After correctly charging upon negligence, proximate cause and concurrent negligence, the court charged the jury upon intervening negligence. No claim is made that the charge on this element was itself inadequate or incorrect; rather, it is claimed that intervening negligence was not in the case and that the jury should not have been charged upon it. The court charged the jury that even though they found the defendant negligent in one or more of the particulars alleged in the complaint, the defendant could not be held liable for Pina’s death if the jury found that the sole proximate cause of his death was the intervening negligence of the crane operator in swinging the boom so close to the wires that the current was transmitted to Pina’s body. The wires were thirty-two feet five inches above the ground in the area. The cab of the crane was four feet nine inches above the ground, and the boom extended twenty-nine feet nine inches from the cab. The boom *317was practically vertical when it came in contact with the wires. The crane operator was fully aware of the danger inherent in maneuvering the boom in close proximity to the overhead wires, but he so operated the boom that, as the bundle of steel rods touched the ground, the boom recoiled and contacted the wires or came so close to them that electricity arced to the boom.

The plaintiff’s claim is that the action of the crane operator could not constitute an intervening cause of the decedent’s injuries as they resulted from the very hazard because of which the defendant’s conduct in maintaining the uninsulated overhead wires was negligent. This claim invokes the rule of cases such as Cuneo v. Connecticut Co., 124 Conn. 647, 651, 2 A.2d 220, and Johnson v. Shattuck, 125 Conn. 60, 64, 3 A.2d 229. The rule could apply in this case only if the plaintiff had presented evidence from which the jury could find that the defendant knew, or in the exercise of reasonable care should have known, that a hazard of that general nature was likely to arise as a result of its conduct in maintaining its wires as and where it did.
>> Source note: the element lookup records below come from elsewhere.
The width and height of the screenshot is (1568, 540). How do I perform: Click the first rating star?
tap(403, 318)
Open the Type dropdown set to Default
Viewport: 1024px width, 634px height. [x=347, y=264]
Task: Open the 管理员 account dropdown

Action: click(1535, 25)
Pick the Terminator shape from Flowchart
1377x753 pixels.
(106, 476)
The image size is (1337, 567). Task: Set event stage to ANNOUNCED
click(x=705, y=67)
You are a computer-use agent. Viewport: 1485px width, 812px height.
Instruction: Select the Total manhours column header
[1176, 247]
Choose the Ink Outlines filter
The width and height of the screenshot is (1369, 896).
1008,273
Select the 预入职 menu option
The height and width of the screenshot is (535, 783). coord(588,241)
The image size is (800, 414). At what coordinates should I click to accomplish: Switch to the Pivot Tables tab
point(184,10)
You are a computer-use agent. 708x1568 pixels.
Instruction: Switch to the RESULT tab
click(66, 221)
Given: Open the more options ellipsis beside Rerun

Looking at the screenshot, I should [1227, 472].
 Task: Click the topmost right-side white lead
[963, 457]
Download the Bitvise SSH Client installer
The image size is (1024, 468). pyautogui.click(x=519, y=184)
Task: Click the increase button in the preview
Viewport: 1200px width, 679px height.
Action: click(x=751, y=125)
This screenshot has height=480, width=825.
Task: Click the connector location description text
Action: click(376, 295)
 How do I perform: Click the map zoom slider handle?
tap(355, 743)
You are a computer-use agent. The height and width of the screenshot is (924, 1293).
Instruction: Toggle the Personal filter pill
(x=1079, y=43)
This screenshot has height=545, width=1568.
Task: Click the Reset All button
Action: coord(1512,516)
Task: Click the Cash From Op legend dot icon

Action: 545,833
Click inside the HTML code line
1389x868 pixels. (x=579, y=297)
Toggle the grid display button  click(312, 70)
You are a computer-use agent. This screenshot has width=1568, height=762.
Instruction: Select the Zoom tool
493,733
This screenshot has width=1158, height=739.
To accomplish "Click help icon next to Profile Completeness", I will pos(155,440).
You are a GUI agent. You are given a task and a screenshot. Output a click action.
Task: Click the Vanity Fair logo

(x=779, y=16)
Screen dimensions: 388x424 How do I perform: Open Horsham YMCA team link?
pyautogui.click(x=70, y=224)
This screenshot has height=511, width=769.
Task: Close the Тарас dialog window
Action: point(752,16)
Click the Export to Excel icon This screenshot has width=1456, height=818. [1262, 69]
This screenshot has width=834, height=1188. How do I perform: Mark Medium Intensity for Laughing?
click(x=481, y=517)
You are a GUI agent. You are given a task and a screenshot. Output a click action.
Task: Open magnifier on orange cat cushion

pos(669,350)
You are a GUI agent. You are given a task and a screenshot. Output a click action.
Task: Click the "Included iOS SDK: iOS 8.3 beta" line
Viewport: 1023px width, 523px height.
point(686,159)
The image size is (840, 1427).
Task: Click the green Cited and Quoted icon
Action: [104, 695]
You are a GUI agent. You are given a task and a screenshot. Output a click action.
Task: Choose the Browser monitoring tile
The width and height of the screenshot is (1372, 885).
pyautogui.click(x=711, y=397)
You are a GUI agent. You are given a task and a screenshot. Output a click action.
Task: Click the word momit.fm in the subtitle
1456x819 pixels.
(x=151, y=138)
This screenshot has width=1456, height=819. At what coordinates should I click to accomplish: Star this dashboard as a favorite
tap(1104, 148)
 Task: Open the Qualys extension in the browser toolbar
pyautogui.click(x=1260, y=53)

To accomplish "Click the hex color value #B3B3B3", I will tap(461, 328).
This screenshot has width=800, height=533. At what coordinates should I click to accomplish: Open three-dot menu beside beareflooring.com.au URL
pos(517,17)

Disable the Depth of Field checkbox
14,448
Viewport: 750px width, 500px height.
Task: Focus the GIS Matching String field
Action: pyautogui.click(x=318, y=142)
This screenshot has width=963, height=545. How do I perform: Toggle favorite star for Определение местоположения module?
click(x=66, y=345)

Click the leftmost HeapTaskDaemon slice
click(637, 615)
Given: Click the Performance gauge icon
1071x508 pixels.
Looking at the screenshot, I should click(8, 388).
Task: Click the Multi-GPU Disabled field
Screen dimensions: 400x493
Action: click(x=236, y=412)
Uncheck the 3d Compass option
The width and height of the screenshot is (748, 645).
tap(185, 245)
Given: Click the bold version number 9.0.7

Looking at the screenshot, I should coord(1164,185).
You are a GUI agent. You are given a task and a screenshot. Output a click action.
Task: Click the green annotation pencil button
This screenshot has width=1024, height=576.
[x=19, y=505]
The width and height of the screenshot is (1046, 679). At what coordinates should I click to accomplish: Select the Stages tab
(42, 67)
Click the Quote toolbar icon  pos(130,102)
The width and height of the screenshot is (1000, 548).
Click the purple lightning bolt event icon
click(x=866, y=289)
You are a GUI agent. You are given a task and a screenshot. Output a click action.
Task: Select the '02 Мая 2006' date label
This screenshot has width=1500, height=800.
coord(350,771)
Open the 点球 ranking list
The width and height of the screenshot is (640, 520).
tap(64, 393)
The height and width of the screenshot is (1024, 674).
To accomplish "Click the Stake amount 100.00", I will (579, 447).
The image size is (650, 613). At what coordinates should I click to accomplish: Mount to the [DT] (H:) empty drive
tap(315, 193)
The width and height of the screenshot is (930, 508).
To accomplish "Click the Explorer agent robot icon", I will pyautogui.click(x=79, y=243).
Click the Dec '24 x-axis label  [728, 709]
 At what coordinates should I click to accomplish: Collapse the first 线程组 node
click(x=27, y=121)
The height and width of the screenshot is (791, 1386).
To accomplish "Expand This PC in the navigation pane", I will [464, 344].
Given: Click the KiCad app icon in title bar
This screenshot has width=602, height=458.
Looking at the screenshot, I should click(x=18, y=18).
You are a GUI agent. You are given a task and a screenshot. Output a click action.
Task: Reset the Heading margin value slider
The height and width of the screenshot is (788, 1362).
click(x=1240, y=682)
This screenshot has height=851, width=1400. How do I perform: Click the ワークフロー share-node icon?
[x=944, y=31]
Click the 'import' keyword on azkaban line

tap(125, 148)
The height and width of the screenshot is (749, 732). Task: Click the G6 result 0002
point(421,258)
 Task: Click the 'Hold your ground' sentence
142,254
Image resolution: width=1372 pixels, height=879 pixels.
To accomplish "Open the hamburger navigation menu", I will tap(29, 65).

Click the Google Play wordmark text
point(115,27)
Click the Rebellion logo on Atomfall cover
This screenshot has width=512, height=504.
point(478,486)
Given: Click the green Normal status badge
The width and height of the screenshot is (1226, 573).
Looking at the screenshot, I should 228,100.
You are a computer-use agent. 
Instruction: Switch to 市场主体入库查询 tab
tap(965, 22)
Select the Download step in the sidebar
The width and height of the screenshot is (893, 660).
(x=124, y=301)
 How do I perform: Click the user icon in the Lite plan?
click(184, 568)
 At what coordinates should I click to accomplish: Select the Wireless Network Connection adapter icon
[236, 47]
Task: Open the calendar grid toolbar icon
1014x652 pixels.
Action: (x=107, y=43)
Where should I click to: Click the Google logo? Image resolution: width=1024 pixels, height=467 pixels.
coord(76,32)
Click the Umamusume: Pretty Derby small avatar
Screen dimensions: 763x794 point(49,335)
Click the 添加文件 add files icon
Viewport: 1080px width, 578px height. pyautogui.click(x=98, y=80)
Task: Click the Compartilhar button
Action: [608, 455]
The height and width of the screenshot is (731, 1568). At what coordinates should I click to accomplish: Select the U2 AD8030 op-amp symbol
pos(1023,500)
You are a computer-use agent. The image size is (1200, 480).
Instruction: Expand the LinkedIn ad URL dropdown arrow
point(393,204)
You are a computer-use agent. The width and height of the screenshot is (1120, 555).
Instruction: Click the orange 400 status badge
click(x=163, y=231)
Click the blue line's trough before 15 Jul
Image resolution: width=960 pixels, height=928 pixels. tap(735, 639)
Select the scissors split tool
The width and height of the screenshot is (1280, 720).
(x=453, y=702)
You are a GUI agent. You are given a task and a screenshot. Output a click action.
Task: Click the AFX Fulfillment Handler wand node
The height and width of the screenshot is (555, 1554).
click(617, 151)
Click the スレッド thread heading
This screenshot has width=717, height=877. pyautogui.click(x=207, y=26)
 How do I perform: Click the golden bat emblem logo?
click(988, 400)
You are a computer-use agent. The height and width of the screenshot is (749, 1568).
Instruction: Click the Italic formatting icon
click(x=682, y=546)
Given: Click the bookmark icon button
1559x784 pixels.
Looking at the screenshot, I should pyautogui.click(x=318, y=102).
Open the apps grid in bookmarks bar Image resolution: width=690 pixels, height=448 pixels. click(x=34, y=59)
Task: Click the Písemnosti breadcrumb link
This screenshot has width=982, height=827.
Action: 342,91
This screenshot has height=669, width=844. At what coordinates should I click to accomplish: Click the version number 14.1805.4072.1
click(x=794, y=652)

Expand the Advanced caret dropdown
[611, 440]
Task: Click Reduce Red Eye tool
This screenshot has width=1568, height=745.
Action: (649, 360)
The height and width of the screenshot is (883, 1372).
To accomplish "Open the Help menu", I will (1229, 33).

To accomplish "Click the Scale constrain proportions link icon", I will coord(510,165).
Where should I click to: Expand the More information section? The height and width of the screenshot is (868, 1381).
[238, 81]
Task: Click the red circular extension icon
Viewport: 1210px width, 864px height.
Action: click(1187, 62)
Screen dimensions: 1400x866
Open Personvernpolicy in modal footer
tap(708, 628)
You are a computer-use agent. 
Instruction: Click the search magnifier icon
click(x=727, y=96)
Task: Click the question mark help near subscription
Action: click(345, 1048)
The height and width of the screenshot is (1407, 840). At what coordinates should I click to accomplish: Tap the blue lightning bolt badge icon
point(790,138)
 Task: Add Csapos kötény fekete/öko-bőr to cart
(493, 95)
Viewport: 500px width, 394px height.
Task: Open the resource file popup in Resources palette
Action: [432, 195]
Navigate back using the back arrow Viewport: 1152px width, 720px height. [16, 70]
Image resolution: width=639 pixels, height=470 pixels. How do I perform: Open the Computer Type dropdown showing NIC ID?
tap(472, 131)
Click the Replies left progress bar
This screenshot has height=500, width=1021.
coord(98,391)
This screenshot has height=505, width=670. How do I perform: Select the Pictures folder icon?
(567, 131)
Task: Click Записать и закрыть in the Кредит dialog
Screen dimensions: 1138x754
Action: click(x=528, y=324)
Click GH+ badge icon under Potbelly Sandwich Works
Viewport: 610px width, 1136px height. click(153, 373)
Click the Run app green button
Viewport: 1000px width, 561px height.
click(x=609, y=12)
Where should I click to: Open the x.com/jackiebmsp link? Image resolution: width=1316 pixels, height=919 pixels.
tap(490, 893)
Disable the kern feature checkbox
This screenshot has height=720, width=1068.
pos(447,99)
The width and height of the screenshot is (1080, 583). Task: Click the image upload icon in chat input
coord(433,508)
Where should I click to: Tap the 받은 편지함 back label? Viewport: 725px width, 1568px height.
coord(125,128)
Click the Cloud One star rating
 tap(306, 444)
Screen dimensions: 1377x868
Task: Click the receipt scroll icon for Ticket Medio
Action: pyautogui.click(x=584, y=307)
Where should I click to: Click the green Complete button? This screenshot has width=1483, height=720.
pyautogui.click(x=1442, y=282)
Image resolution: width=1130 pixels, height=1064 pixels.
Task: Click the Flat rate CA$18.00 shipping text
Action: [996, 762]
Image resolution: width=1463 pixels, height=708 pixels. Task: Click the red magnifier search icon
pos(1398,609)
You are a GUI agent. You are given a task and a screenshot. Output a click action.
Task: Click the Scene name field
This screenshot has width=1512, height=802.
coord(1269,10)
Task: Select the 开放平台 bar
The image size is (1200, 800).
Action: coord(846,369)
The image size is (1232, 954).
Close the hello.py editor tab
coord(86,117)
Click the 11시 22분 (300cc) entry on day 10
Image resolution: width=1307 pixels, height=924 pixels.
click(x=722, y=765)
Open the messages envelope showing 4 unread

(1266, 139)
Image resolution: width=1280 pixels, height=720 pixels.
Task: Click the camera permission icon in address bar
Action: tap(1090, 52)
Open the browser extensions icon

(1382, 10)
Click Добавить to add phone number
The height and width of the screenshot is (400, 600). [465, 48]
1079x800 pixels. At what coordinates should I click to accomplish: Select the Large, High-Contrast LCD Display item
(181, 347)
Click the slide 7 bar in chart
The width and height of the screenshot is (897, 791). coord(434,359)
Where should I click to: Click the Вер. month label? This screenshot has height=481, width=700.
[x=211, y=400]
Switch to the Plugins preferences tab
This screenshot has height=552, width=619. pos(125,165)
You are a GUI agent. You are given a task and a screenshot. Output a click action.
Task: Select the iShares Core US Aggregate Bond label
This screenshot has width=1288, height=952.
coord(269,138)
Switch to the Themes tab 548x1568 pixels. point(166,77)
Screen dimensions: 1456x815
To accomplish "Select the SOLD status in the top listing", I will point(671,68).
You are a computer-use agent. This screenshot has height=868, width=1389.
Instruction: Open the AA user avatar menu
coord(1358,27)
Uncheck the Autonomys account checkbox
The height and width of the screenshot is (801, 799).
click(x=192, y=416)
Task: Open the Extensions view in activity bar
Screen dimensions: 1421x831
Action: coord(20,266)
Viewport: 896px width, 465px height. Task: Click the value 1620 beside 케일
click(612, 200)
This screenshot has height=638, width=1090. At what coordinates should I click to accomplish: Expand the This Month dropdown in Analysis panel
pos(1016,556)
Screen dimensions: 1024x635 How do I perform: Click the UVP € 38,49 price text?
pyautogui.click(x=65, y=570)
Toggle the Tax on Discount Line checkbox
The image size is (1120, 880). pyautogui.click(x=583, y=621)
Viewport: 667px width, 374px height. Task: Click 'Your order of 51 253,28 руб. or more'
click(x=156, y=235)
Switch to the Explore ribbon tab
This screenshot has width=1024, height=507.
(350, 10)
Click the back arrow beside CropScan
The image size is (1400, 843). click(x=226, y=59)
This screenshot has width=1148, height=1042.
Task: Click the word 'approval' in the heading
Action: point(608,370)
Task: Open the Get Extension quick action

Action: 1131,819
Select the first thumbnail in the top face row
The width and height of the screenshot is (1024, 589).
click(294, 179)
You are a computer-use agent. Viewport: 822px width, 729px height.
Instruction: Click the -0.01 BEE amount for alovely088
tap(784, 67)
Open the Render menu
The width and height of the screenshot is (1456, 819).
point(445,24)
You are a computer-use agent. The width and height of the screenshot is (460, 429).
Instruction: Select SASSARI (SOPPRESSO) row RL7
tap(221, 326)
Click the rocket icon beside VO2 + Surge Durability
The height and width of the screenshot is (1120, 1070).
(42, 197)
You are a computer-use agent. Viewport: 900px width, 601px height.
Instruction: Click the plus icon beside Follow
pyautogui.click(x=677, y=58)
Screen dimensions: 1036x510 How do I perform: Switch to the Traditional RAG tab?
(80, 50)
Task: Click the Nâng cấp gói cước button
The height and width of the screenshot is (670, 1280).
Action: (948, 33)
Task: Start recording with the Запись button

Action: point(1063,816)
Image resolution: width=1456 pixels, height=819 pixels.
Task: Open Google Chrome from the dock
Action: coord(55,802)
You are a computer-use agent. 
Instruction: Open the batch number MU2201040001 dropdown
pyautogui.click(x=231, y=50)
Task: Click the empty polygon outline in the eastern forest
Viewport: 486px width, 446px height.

Botticelli v. Winters, 125 Conn. 537, 542, 7 A.2d 443; Cuneo v. Connecticut Co., supra, 652; Johnson v. Shattuck, supra. The finding discloses no claims of proof of facts from which the jury could find that the defendant knew or should have known that a crane was likely to be operated in an area where it might come in contact with the power lines. Thus the rule claimed by the plaintiff was inapplicable, and the court correctly omitted it from its charge. If we assume, without deciding, that there was any support for a finding by the jury of actionable negligence on the part of the defendant, under the foregoing claims of proof, the conduct of the crane operator in the manner in which he manen*318vered the boom and lowered the rods was a vital issue in the case. The court was not in error in charging that intervening negligence was an element for the jury’s consideration and a fact for their determination. Ferino v. Palmer, 133 Conn. 463, 469, 52 A.2d 433; Colligan v. Reilly, 129 Conn. 26, 30, 26 A.2d 231; Corey v. Phillips, 126 Conn. 246, 254, 10 A.2d 370.

The defendant’s cross appeal is treated as abandoned as no steps were taken to perfect it.

There is no error.

In this opinion the other judges concurred.